Rewrite the lines of the material below as a numbered list, skipping any blank lines and leaving the pictures out.

-=-=-=-=-

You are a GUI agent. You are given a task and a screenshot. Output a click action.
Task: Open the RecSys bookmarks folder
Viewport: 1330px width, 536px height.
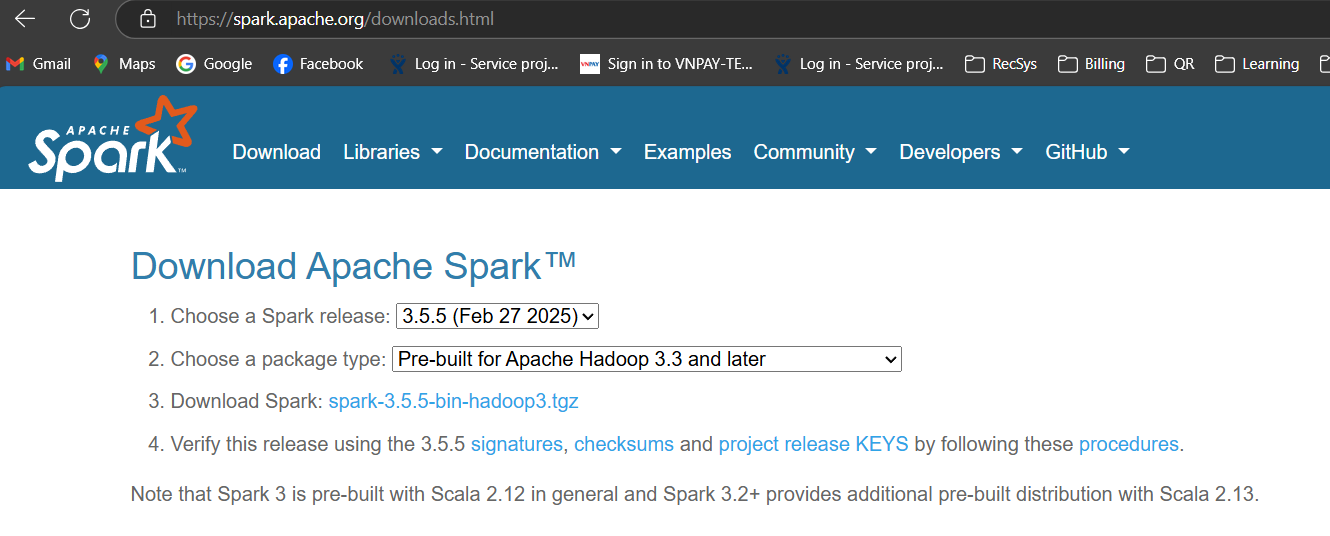(x=1001, y=64)
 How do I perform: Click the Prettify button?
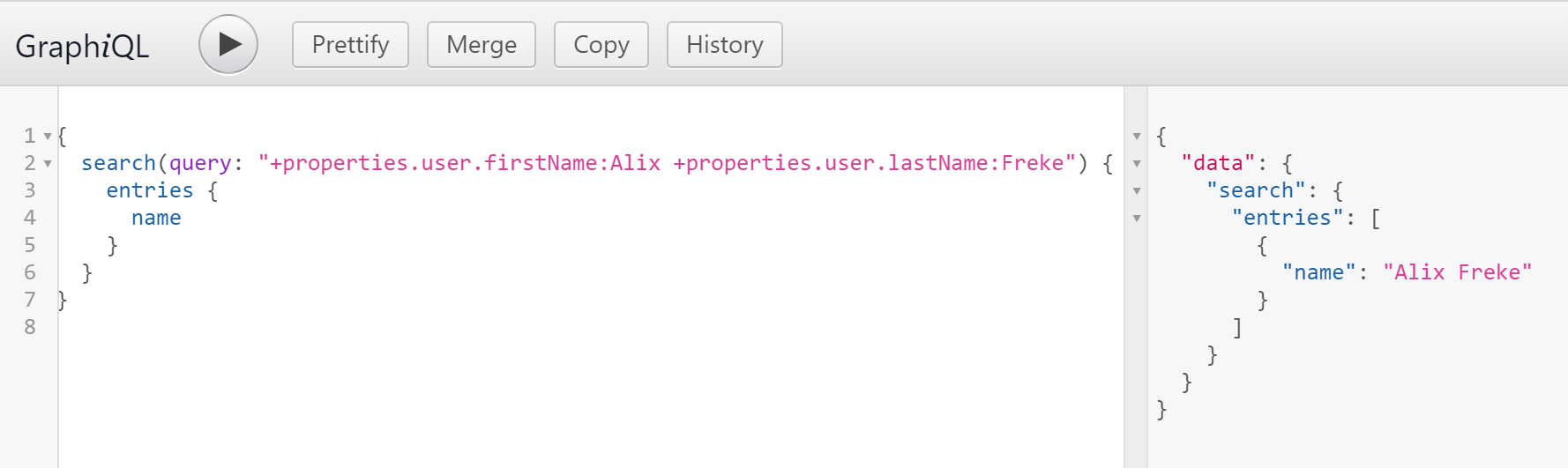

-=-=-=-=-

Exercise response =>
1. You are a GUI agent. You are given a task and a screenshot. Output a click action.
2. Task: Open the RecSys bookmarks folder
3. Viewport: 1330px width, 536px height.
4. (x=1001, y=64)
5.  How do I perform: Click the Prettify button?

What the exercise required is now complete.